> [Action item]:
Where the string "screenshot" occurs in a line of the entries below, copy that line.

> [Excerpted data]:
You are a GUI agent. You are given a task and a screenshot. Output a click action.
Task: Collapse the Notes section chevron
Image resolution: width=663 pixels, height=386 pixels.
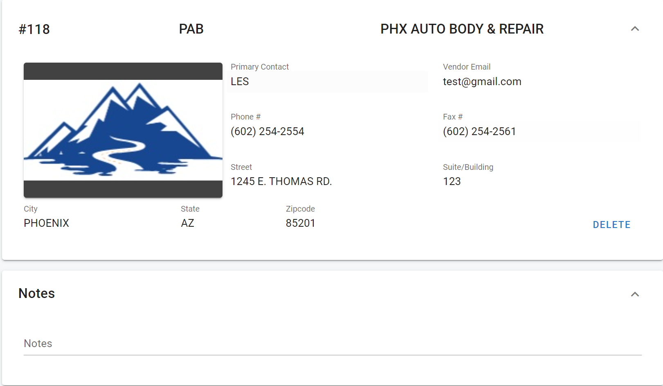click(x=635, y=294)
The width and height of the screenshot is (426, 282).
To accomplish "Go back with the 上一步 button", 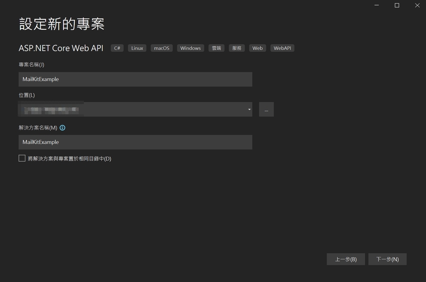I will point(346,259).
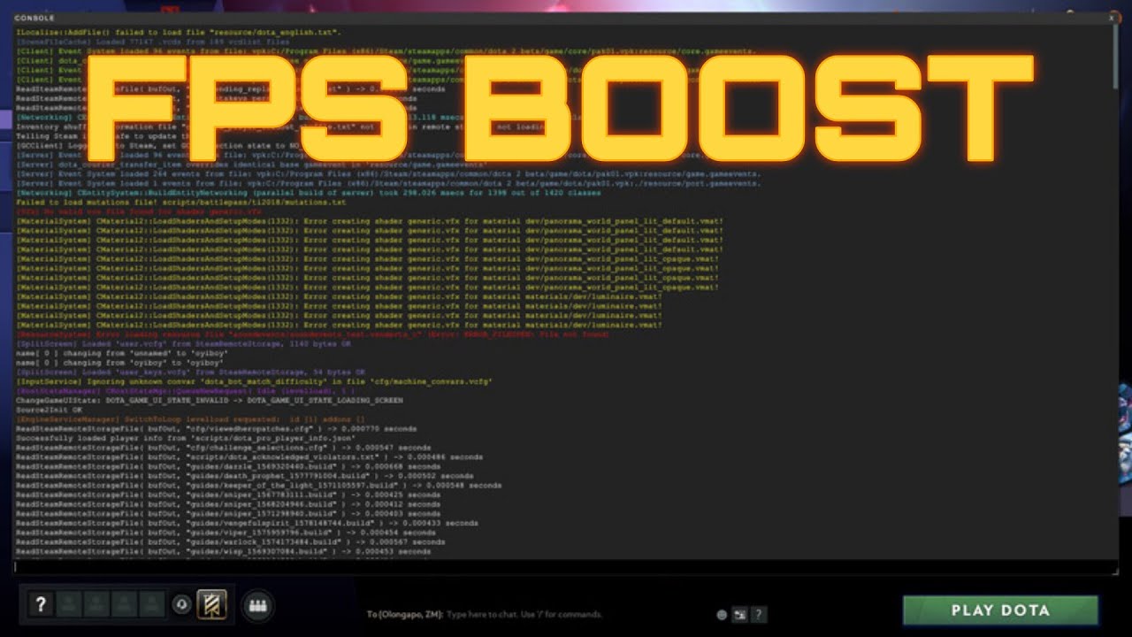Open the chat emoticon smiley picker

(x=722, y=615)

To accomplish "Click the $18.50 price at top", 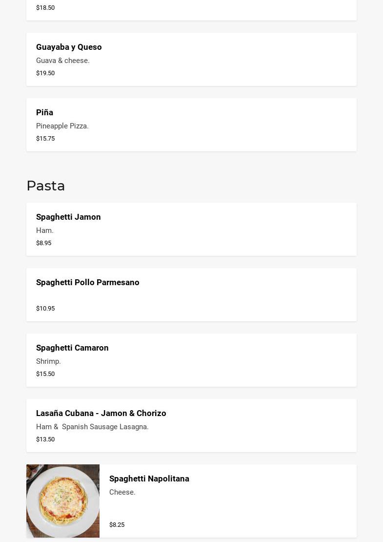I will pos(45,8).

> [Solution below]:
You are a GUI agent. You are given a task and a screenshot. Output a click action.
The width and height of the screenshot is (426, 282).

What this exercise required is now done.